Metadata-Version: 2.4
Name: lht
Version: 2.0.74
Summary: Lakehouse Tools for Snowflake and Salesforce
Author-email: LHT Author <dan@solomo.io>
Project-URL: Homepage, https://github.com/pypa/lht
Project-URL: Issues, https://github.com/pypa/lht/issues
Classifier: Programming Language :: Python :: 3
Classifier: License :: OSI Approved :: MIT License
Classifier: Operating System :: OS Independent
Requires-Python: >=3.9
Description-Content-Type: text/markdown
License-File: LICENSE
Requires-Dist: pandas>=2.2.3
Requires-Dist: snowflake-snowpark-python>=1.31.1
Requires-Dist: requests>=2.32.3
Requires-Dist: cryptography>=3.0.0
Requires-Dist: pyarrow>=10.0.0
Requires-Dist: tabulate>=0.9.0
Dynamic: license-file

# Lake House Tools (LHT) - Salesforce & Snowflake Integration

Bring Salesforce into the fold of your data cloud.

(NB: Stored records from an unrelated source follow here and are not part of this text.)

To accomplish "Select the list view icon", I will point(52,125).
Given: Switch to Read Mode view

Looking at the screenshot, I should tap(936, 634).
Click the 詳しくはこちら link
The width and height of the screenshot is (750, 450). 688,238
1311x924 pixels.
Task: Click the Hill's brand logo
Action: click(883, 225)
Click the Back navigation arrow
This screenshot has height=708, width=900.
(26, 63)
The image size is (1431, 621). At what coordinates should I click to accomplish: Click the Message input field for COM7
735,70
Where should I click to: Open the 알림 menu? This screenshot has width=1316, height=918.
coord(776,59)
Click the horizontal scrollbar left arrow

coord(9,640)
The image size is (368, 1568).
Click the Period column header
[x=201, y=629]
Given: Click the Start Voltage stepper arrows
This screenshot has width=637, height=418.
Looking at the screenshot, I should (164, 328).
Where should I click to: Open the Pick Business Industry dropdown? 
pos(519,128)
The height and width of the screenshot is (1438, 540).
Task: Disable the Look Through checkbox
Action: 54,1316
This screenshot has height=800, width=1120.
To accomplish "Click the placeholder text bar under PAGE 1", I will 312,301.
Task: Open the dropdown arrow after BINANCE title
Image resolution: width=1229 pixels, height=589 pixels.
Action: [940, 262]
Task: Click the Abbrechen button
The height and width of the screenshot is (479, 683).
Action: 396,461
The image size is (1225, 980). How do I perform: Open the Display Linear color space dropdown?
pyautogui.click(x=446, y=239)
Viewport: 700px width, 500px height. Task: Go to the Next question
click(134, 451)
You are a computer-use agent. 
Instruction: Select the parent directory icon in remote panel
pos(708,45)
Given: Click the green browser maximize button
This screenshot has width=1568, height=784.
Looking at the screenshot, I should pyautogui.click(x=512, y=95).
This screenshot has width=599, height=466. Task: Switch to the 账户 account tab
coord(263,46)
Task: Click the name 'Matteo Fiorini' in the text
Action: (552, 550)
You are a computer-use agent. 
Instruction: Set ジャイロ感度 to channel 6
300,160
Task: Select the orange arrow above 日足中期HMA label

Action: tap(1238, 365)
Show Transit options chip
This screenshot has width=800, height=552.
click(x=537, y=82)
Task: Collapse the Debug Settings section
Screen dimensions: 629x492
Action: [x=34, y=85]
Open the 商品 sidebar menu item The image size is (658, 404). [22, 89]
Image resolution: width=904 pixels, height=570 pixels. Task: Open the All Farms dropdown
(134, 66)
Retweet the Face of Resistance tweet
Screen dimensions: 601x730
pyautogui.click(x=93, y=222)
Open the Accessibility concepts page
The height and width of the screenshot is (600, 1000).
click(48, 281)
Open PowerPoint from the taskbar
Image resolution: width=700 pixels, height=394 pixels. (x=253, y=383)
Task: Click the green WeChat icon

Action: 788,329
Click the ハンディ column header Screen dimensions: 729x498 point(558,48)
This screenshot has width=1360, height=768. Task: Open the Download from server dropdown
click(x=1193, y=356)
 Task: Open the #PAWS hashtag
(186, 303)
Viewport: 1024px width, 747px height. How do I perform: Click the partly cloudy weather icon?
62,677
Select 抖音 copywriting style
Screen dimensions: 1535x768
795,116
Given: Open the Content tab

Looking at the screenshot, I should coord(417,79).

LHT is a robust Python library that makes it really easy to extract data from Salesforce and reverse-extract your updates and transformations back into Salesforce. LHT uses Salesforce Bulk API 2.0 for all data synchronizations, providing efficient and consistent data extraction regardless of data volume.

## 🚀 Features

### Intelligent Synchronization
- **Bulk API 2.0**: All syncs use Salesforce Bulk API 2.0 for efficient data extraction
- **Incremental Sync**: Smart detection of changed records since last sync based on LastModifiedDate
- **Full Sync**: Complete data synchronization for first-time syncs

### Core Capabilities
- **Salesforce Bulk API 2.0**: Full support for bulk operations
- **Snowflake Integration**: Native Snowpark support
- **Data Type Mapping**: Automatic Salesforce to Snowflake type conversion
- **Error Handling**: Comprehensive error management and recovery
- **Performance Optimization**: Efficient processing for large datasets

## 📦 Installation

```bash
pip install lht
```

## 🎯 Quick Start

### Prerequisites

#### 1. Salesforce Setup

**Option A: Developer Org (Recommended for Testing)**
- Sign up for a [Salesforce Developer Org](https://developer.salesforce.com/signup) (free)
- **Important**: Developer Pro or above is preferred for testing LHT
- **Do NOT use your production Salesforce instance or production data**

**Option B: Trial Org**
- Sign up for a [Salesforce Trial](https://www.salesforce.com/trailhead/) (free)
- Choose a trial that includes the features you want to test

**Option C: Sandbox**
- If you have a Developer Pro+ license, create a sandbox from your production org
- **Never test LHT in production**

**⚠️ Critical Requirements:**
- **Administrative access** to the Salesforce instance

**🔧 OAuth2.0 Setup Required:**
1. **Configure a Connected App** for the OAuth2.0 Client Credentials Flow
   - [Detailed Connected App Setup Instructions](https://help.salesforce.com/s/articleView?id=xcloud.connected_app_client_credentials_setup.htm&type=5)
   - **Callback URL**: Enter `https://localhost/callback` (not used in this flow but required)
   - **Scopes**: Add "Full" scopes for testing (modify for production use)
2. **Retrieve Credentials**: Once configured, get the Client ID and Client Secret and store them securely
3. **Get Your Domain**: From Setup, search for "My Domain" and copy the subdomain (everything before '.my.salesforce.com')
   - **Note**: Sandbox instances will include 'sandbox' in the subdomain
4. **Store Securely**: Keep Client ID, Client Secret, and subdomain together - you'll need them for LHT configuration

**🚨 Salesforce Limitations:**
Since Salesforce was never really architected to deal with any meaningful amount of data, there will be limitations on what you can do:
- **API rate limits**: 15,000 API calls per 24-hour period (Enterprise), 100,000 (Unlimited)
- **Bulk API limits**: 10,000 records per batch, 10 concurrent jobs
- **Query limits**: SOQL queries limited to 50,000 records
- **Storage limits**: Varies by org type and edition
  - [Salesforce Storage Limits](https://help.salesforce.com/s/articleView?id=xcloud.overview_storage.htm&type=5)
  - [Sandbox Storage Limits](https://help.salesforce.com/s/articleView?id=platform.data_sandbox_environments.htm&type=5)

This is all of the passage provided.